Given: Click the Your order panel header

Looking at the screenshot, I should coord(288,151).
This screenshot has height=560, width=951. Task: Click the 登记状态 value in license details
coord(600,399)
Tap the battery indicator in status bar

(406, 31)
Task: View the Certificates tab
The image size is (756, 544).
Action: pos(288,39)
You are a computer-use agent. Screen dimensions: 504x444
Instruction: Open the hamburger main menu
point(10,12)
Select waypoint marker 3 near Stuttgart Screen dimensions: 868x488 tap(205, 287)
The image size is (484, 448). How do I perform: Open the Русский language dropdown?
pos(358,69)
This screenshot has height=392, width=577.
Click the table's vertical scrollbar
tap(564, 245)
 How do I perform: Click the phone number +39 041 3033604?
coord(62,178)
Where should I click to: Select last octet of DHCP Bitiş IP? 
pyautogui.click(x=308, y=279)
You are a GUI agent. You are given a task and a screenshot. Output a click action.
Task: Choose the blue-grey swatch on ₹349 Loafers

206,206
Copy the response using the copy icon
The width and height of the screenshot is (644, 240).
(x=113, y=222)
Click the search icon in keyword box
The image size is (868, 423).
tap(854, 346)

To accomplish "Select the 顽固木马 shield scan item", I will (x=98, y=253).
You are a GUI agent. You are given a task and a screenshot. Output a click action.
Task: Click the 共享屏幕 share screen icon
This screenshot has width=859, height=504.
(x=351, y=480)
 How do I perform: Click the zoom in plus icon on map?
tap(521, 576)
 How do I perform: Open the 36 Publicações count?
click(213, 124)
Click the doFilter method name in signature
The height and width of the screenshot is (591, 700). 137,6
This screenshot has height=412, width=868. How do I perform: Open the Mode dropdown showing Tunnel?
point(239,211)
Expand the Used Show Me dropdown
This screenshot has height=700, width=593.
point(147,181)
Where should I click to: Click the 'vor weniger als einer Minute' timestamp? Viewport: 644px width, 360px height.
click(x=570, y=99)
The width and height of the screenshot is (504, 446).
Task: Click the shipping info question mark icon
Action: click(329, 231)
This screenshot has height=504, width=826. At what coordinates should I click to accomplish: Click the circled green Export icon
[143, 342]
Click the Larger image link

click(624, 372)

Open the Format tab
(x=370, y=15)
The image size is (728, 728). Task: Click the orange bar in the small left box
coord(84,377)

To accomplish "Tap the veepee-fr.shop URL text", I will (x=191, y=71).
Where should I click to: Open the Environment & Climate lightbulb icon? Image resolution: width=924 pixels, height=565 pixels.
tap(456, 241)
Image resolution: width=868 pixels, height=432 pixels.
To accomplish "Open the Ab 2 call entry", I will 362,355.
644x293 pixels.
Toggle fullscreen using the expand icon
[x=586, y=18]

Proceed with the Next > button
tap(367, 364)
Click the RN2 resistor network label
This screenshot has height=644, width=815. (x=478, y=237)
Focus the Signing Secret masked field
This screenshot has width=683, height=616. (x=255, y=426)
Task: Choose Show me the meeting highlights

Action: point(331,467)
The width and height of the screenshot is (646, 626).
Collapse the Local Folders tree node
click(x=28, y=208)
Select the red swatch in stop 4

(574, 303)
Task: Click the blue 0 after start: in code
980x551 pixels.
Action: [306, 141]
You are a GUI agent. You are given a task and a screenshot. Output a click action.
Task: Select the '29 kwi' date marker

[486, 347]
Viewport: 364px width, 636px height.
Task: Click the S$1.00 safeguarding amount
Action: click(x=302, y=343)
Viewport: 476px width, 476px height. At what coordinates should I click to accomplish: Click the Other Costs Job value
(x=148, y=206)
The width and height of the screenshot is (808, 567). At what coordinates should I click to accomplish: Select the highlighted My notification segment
● ● ● ● ●
• What to do:
Start with the first line. Please copy exactly each line of the listing through the one with "Select waypoint marker", including it.

• Answer to the problem:
Given: Click the Your order panel header

Looking at the screenshot, I should coord(288,151).
This screenshot has height=560, width=951. Task: Click the 登记状态 value in license details
coord(600,399)
Tap the battery indicator in status bar

(406, 31)
Task: View the Certificates tab
The image size is (756, 544).
Action: pos(288,39)
You are a computer-use agent. Screen dimensions: 504x444
Instruction: Open the hamburger main menu
point(10,12)
Select waypoint marker 3 near Stuttgart Screen dimensions: 868x488 tap(205, 287)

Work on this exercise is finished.